They got their own back on us eventually though.

Actually I'm very pro-American. It's the recent administrations I can't stand. Much like at home really. I want all ours executed for treason.

Say it did all come to an all-out war between the West and Russia. Who do you think would be the winners?

My own view is neither side would be. We'd both be losers. We'd be back to the stone age.

However, what concerns me is that there could still be winners. Unthinkable. And I don't mean China.

I do mean people who never left the stone age in the first place. Those knuckle-dragging apes can mostly be found variously across North Africa, the Middle East and Asia. Yes, those followers of that utter filth and shit that goes by the name of pisslam, a sworn enemy of every kind of civilisation: Them™. There are now a lot in the West too, something which should never have been allowed and needs to be rectified.

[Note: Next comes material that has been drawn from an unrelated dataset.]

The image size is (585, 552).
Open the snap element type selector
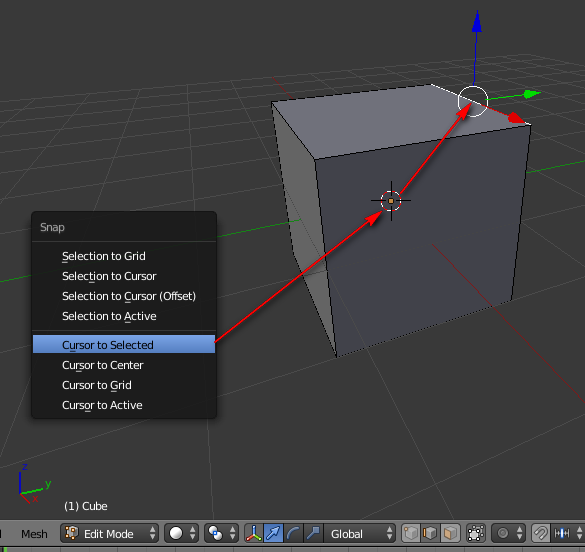click(x=567, y=533)
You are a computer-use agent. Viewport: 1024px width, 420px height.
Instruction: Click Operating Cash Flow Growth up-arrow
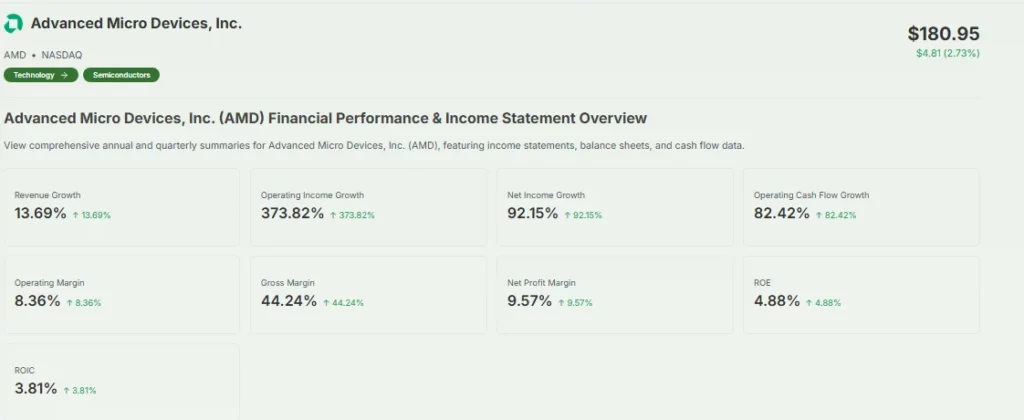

I'd much rather we in the West, Russia and China together exterminated all traces of those possible winners before even thinking about engaging with each other. Indeed I'd much rather we did it anyway, and the sooner the better. Blood-eagle and head-hack the fucking lot and feed the bodies to the pigs. But napalm them if pushed — yes, in the interests efficiency let's not be too fussy.

Peace & Love! V

reader John Archer said...


Your new avatar — is it Charles Martel? If so, jolly good! I like it.

But is Jeanne d'Arc?

No problem if it is. Good for you.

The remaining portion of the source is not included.